### Record set

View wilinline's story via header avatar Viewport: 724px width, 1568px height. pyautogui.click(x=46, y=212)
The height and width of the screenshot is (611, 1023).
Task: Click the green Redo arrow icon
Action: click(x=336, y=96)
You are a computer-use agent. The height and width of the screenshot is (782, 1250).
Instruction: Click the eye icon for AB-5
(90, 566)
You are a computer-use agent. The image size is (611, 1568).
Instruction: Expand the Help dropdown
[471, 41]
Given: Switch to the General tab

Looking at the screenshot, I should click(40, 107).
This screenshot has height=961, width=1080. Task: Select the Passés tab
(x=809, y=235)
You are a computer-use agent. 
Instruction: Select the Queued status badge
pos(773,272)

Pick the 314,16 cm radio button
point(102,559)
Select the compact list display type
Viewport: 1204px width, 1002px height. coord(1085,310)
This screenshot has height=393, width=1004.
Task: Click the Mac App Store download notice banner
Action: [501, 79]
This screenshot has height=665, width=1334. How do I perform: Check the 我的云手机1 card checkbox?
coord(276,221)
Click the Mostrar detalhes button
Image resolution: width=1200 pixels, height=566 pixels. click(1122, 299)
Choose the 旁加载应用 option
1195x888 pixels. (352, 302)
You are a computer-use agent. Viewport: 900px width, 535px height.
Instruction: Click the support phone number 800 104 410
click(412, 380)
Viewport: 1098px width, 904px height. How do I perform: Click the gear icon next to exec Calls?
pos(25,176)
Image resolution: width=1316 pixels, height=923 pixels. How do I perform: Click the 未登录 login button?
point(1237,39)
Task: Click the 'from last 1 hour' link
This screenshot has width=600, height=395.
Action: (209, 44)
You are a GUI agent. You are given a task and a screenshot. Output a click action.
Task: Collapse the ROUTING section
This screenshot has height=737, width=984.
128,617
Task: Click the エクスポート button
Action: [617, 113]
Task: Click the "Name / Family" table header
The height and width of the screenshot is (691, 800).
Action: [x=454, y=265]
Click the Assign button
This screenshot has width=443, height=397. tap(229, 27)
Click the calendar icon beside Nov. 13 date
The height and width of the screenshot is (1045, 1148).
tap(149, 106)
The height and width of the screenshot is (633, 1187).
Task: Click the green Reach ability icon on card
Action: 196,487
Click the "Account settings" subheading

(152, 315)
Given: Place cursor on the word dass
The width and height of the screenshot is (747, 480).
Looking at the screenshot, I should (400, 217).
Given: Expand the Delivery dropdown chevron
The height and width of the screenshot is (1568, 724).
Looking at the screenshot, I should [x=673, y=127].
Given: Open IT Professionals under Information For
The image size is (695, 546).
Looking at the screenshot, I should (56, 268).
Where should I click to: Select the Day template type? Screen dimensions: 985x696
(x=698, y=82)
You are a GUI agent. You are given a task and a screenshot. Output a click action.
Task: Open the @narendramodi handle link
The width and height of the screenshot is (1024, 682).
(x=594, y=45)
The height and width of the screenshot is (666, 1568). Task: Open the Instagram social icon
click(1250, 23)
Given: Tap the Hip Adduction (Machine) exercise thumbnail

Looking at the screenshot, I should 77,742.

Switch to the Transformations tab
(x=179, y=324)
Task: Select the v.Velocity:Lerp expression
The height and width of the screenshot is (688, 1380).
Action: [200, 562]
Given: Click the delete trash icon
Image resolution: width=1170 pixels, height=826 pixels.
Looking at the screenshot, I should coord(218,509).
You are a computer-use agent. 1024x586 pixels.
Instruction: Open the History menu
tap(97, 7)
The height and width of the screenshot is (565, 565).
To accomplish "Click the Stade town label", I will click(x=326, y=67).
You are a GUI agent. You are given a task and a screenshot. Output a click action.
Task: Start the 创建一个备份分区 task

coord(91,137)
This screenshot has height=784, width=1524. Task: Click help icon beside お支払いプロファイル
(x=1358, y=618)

### Requirement
A single figure is the whole answer: the number of lines in the listing that contain the word "agent".

### Written solution
8